One noted that President Benigno Aquino has cancelled plans to attend the Asia-Europe Meeting in Brussels next month so he can concentrate on domestic issues.

The other headline indicated how pressing those issues are when it revealed that his government loses out on more than US$200 million to illegal gambling operations every year.

As well, Aquino is still battling negative fallout from the August 23 bus hostage debacle that left eight Hong Kong tourists dead and left him looking like he’d been asleep at the wheel.

It is good, then, that he will forego the Brussels shindig, especially as some other leaders are doing the same.
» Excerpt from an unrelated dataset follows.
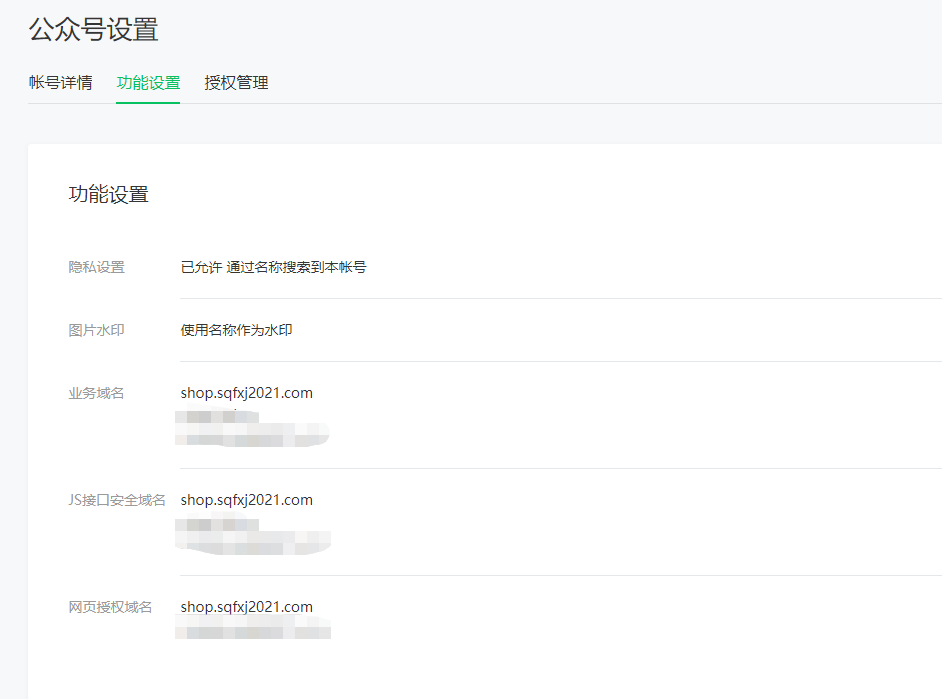The image size is (942, 699).
Task: Click shop.sqfxj2021.com under 网页授权域名
Action: point(246,607)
In fact, they all engage in far too much needless summitry, given that they have problems at home just as severe as Aquino’s.

Talkfests like Asia-Europe Meeting beggar credulity when they suck in the heads of state of 10 Southeast Asian countries, plus China, Japan, South Korea, India, Mongolia, Pakistan and 27 European Union members.
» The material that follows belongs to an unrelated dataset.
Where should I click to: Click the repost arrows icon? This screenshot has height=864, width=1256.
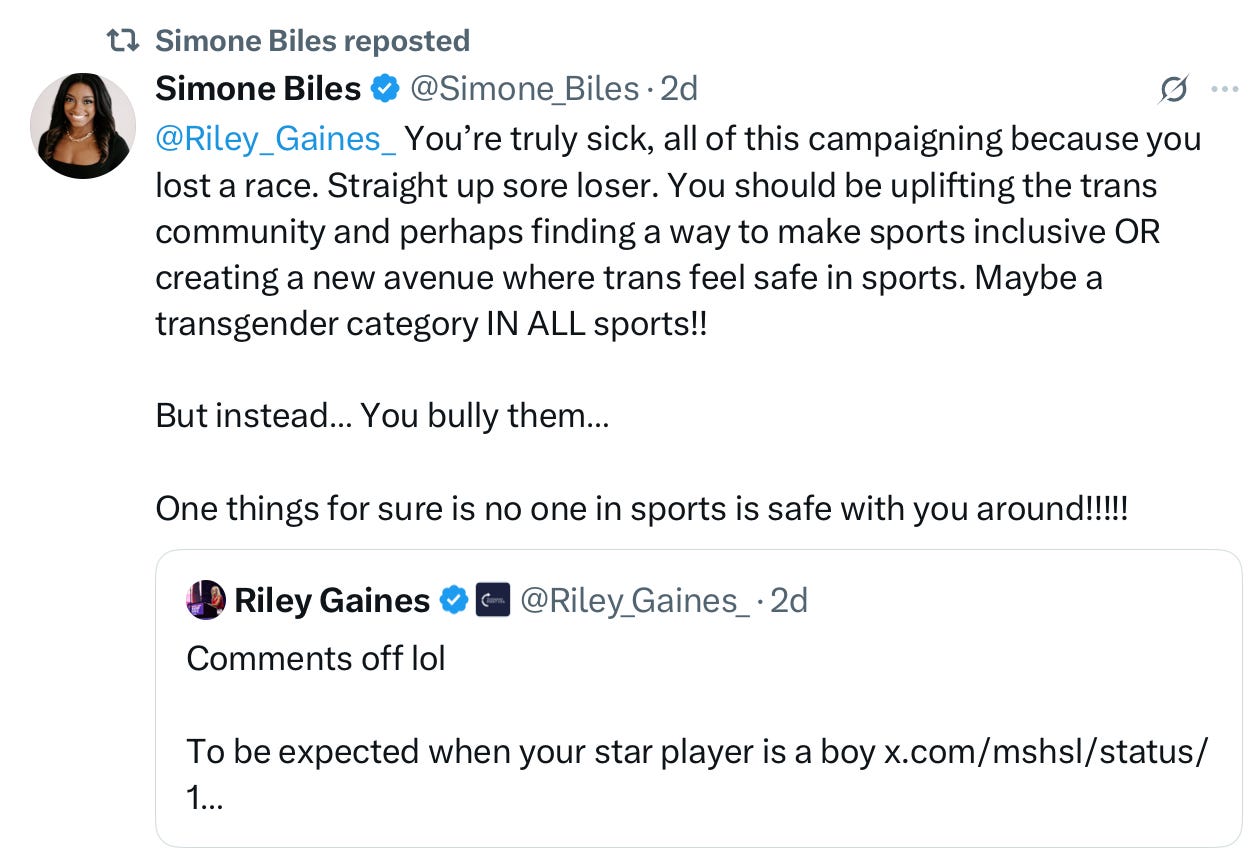[122, 41]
Instead, it should be a forum for economic and foreign ministers, or even better, just for senior bureaucrats.

That would allow leaders to focus on more important meetings like this week’s United Nations General Assembly and the second United States-ASEAN summit, also in New York this Friday.

Focus is certainly needed, because some regional leaders appear determined to try to torpedo the conclave with United States President Barack Obama.

And that is very stupid, given that the United States has three times the investment in ASEAN that it does in China and 10 times more than in India.

Yet despite this, several ASEAN leaders have decided not to make the effort to meet Obama on Friday.

Vietnam will send lame duck President Nguyen Minh Triet, who is retiring in January and in any case is a symbolic figure with no power.

The head of government, Prime Minister Nguyen Tan Dung, will stay home to continue an already doomed struggle for his political life in view of the economic malaise he has brought the nation.

Myanmar’s General Than Shwe will send his puppet Foreign Minister Nyan Win – hardly a surprise since the United Nations is mooting a commission of inquiry for crimes against humanity by his military regime.

The leader of Laos’s Communist Party, General Choummaly Sayasone, will also decline to meet Obama and will send Prime Minister Bouasone Bouphavanh, who ranks seventh in the Politburo, which Choummaly heads.

Far more crucial than these no-shows, however, is Indonesian President Susilio Bambang Yudhoyono, the incoming chairman of ASEAN, who has just confirmed that he will not attend.

He blames the short notice and prior engagements – tepid excuses, of course, allowing him to gain revenge for Obama’s quadruple cancellations of visits to Indonesia.

Said Ernest Bower, Southeast Asia Programme director at the Centre for Strategic and International Studies in Washington: “By passing up Obama’s invitation, Yudhoyono raises serious questions about where US-ASEAN relations are heading.”

He is right. Dung, Choummaly and Than Shwe can be written off, but not Yudhoyono, who leads the region’s biggest economy and the world’s most populous Muslim-majority nation.

Indeed, not only must the implications of postponing the Yudhoyono-less event now be explored, but the region’s leaders must consider drastically pruning their entire summit schedule.

For sure, the regular Asia-Pacific Economic Cooperation and ASEM meetings can be nixed with little loss, as well as the daft practice, introduced this year, of having two annual ASEAN summits.

To avoid more no-shows like those of Aquino and Yudhoyono, it would be better to stick to one ASEAN summit and one East Asia Summit each year.

The rest can be shelved and the money saved can be used for rural schools and hospitals not for floors of suites in the world’s top hotels.